Summary
Between October 21 and October 29, customers in Europe experienced 3 separate periods of increased latency for rendering requests. In a small number of cases, requests temporarily failed with “429 – concurrency limit reached” responses.
What Went Wrong
The incident was traced to a GPU scaling issue from one of our upstream infrastructure providers. This led to temporary slowdowns and under higher-than-usual load.
Timeline
- October 21: Increased rendering latency in EU region, self-resolved. Investigation traced issue to GPU scaling in upstream infrastructure. Mitigation prepared.
- October 27: Issue recurred. Manual mitigation deployed to stabilize rendering and automate future handling.
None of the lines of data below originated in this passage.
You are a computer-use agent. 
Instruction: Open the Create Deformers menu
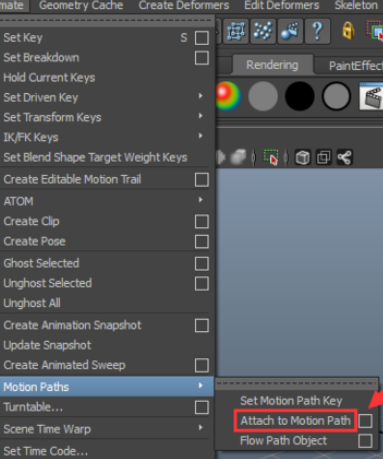(x=184, y=5)
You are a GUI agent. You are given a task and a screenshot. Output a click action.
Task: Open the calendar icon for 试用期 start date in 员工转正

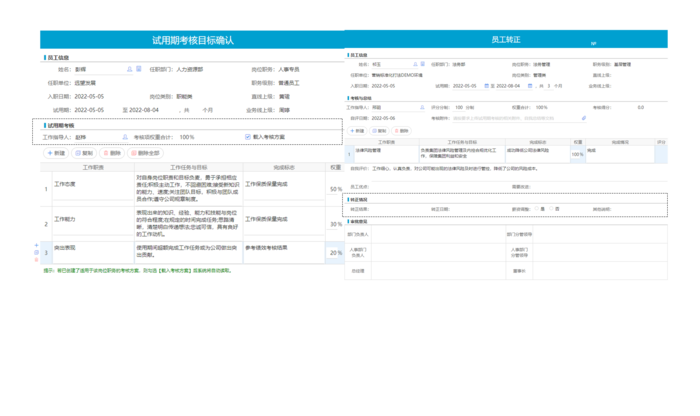tap(486, 85)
- October 29: Latency alert triggered again. Previous fix mitigates impact, but latency becomes intermittent; additional configuration changes implemented to fully restore service and prevent recurrence.
What we will do to prevent this in the future
While the new configurations will prevents recurring incidents, we are making further improvements to rendering resiliency and recovery speed:
- Added more GPU hardware types to reduce the risk of scaling delays during peak demand.
- Testing and evaluating additional hardware configurations to improve resiliency.
- Finalizing fine-tuning of current configurations and exploring cross-regional load-balancing capabilities to further strengthen reliability.
- Adjusted alerting thresholds to provide earlier notification of emerging issues.